Ainsi, considérant la nécessité et l’urgence de surmonter, un minimum des défis relevés dans les rapports des Commissions d’installation de nouvelles provinces, en termes d’infrastructures, de logistiques et d’administration, il est impérieux que l’Actionnaire unique de la Gécamines qui est en même temps le tuteur de ces entités démembrées, assume sa responsabilité de leur doter des infrastructures de base.
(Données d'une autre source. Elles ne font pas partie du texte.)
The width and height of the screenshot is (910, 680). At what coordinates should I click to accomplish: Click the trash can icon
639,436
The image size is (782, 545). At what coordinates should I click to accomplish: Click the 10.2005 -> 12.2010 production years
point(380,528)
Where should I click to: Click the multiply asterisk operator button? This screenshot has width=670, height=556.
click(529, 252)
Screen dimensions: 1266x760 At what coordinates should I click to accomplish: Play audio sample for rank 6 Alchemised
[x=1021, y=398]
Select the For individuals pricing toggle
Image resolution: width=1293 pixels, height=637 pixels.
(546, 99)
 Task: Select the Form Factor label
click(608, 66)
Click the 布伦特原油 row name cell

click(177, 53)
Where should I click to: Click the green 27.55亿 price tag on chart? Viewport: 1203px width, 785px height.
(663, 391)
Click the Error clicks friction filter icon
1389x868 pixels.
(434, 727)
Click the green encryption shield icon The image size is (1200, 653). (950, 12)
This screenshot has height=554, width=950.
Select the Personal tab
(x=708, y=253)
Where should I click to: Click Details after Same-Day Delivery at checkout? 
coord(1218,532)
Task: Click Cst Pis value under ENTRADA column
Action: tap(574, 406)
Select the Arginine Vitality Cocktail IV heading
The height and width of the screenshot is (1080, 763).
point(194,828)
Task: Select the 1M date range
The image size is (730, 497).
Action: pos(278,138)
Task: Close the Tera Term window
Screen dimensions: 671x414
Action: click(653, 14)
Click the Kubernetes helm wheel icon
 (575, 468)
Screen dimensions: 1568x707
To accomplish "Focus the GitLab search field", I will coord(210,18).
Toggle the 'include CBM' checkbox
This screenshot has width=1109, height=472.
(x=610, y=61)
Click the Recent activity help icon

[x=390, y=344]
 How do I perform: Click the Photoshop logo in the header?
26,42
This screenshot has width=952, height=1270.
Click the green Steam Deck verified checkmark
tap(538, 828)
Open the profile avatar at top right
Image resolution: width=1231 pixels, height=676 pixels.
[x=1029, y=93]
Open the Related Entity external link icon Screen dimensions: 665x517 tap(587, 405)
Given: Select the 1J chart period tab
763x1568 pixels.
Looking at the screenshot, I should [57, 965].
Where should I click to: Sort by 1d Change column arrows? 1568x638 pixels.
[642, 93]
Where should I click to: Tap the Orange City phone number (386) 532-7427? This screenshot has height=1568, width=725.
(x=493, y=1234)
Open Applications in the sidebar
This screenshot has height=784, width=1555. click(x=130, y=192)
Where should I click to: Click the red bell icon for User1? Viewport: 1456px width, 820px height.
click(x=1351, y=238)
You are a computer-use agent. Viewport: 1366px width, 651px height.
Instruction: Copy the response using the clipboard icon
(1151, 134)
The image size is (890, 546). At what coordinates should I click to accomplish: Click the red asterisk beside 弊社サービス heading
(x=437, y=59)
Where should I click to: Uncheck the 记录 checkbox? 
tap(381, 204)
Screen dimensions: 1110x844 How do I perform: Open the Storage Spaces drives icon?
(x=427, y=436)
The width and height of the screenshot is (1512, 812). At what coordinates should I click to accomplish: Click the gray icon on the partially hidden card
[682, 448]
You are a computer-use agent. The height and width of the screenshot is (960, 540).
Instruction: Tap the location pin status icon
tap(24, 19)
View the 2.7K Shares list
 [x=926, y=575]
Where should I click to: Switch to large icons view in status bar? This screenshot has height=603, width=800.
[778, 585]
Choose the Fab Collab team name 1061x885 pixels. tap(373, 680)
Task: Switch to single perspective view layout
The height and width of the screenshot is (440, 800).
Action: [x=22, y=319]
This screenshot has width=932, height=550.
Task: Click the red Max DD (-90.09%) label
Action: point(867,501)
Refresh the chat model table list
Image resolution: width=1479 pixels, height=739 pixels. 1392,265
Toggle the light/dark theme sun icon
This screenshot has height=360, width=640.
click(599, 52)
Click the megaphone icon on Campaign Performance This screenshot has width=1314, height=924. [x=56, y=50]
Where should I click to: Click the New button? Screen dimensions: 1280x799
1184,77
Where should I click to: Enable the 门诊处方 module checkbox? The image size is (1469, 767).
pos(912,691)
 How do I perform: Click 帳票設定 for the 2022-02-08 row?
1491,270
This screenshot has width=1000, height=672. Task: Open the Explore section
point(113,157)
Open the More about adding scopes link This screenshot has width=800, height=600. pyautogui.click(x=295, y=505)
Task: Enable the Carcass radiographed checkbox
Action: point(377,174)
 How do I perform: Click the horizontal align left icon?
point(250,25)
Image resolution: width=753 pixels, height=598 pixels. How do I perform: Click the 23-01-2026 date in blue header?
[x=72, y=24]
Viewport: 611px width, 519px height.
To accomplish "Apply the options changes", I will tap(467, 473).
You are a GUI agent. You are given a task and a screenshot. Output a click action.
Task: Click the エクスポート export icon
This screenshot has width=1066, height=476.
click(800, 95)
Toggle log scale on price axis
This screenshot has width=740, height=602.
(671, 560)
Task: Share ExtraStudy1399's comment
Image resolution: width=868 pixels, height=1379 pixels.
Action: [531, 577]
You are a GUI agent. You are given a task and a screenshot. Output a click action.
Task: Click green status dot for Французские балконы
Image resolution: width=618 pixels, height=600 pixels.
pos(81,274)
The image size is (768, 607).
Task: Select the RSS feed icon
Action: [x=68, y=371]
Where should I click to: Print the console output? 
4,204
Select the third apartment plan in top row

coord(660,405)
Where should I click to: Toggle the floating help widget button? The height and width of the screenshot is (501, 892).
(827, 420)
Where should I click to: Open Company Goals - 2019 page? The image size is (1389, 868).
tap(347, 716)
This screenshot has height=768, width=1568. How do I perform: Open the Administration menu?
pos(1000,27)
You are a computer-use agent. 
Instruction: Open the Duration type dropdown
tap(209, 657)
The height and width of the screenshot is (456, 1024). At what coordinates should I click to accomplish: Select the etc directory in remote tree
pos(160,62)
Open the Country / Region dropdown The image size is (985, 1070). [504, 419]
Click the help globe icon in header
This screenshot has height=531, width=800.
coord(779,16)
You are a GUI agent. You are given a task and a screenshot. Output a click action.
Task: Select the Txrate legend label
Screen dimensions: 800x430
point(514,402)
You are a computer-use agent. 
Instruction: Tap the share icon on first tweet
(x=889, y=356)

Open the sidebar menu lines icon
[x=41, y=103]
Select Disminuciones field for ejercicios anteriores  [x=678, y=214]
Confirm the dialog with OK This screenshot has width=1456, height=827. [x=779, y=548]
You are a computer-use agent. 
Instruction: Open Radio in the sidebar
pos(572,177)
Voici l’occasion et il faut le faire !
V. QUE CONCLURE ?
Sauf demander au Gouvernement de la République d'instruire la Gécamines de suspendre sans délai l’opération de vente de certains de ses actifs immobiliers aux tiers et que ledit patrimoine soit cédé - aux conditions à convenir avec l’Etat - au profit des provinces qui sont en train de s’installer et qui abritent lesdits biens depuis des décennies.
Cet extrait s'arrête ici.